SA lockdown: Bheki Cele accused of having 'lackadaisical attitude' about neighbourhood watches

Police Minister Bheki Cele. Photo: Bongani Mbatha /African News Agency (ANA)

Police Minister Bheki Cele. Photo: Bongani Mbatha /African News Agency (ANA)

Published Apr 17, 2020


Pretoria – Civil rights group AfriForum on Friday criticised Police Minister Bheki Cele’s stance on the resumption of local safety structures like neighbourhood watches and community policing forums during South Africa's Covid-19 lockdown. 

AfriForum said it was “very concerned about the minister’s lackadaisical attitude” towards community safety structures, which the organisation contended made an enormous contribution to community safety.  

“AfriForum’s petition to allow neighbourhood, farm and plot watches to keep their communities safe has already been signed by more than 15 000 people. It seems that the minister accepts that the ban on alcohol presents the solution to the curbing of crime. It isn’t a sensible, sustainable or proactive solution to combat crime successfully, whereas this is the case with local safety structures,” said AfriForum’s head of community safety, Ian Cameron. 

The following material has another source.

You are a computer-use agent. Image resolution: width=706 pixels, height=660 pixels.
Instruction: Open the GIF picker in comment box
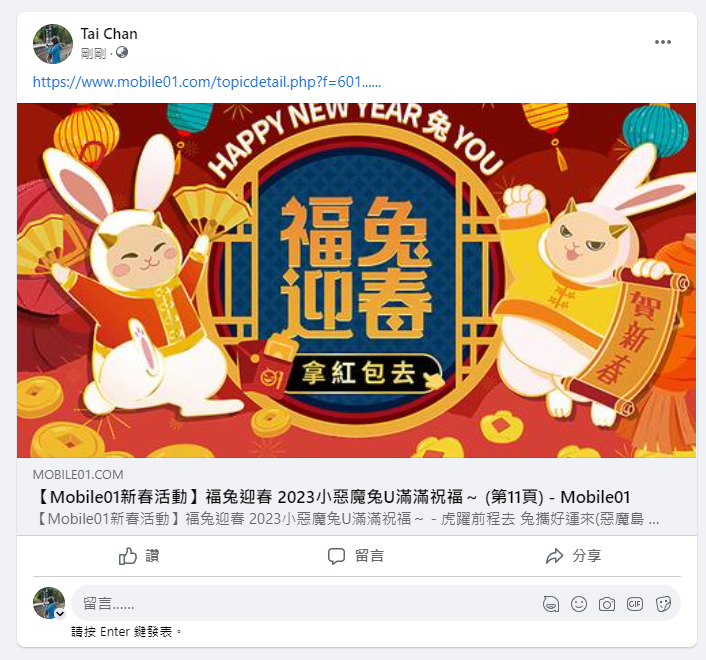(635, 604)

“Neighbourhood, farm and plot watches have never hesitated to support the police and are essential support functions in the successful curbing of crime in communities. Yet the police minister turns his back on these structures and therefore on communities and local police members who rely on these structures.” 

Cameron said AfriForum would provide the necessary support to communities during the lockdown, within the framework of the law. 

He said the organisation had already launched various proactive projects including an extensive dissemination of hand sanitisers to law-enforcement authorities.

On Thursday, Cele told reporters that he was not convinced community patrollers should get back on the streets during the national lockdown, now entering an extended period.

The minister acknowledged he had received numerous requests from neighbourhood watch committees that wanted to augment the work of the South African Police Service in fighting crime. 

Some South Africans have been calling for community patrollers to be allowed to work in a bid to curb crime and the numerous burglaries at schools that have been taking place during the lockdown. 

“When the soldiers and the police do things wrong, you know where to go. I don’t think you know where to go when neighbourhood watch does things wrong [or what their accountability structure is]. That is the problem,” said Cele. 

“People like soldiers, police and the metro police have a history... they are vetted and known. Neighbourhood watch, I don’t think they are vetted. I don’t think you have their history to tell who they are and where they come from and all that.” 

Cele said he he was not averse to further discussion on the matter, “but there are these shortcomings that are existing at the present moment”. 

He said he was also ready to engage with various community policing forums (CPFs). 

“The CPFs are doing a good job most of the times, but at times they come across as a problem when they come into politics instead of getting on issues on the ground. So we have received the problem of politics around the CPFs but we have no problem engaging with their national structure,” he said. 

South Africa is going through a stringent national lockdown aimed at curbing the spread of Covid-19. The lockdown is accompanied by a string of regulations that limit the movement of citizens, who are expected to stay at home unless they are shopping for food, seeking medical help or supplies, banking, buying petrol, collecting social grants, or performing essential services.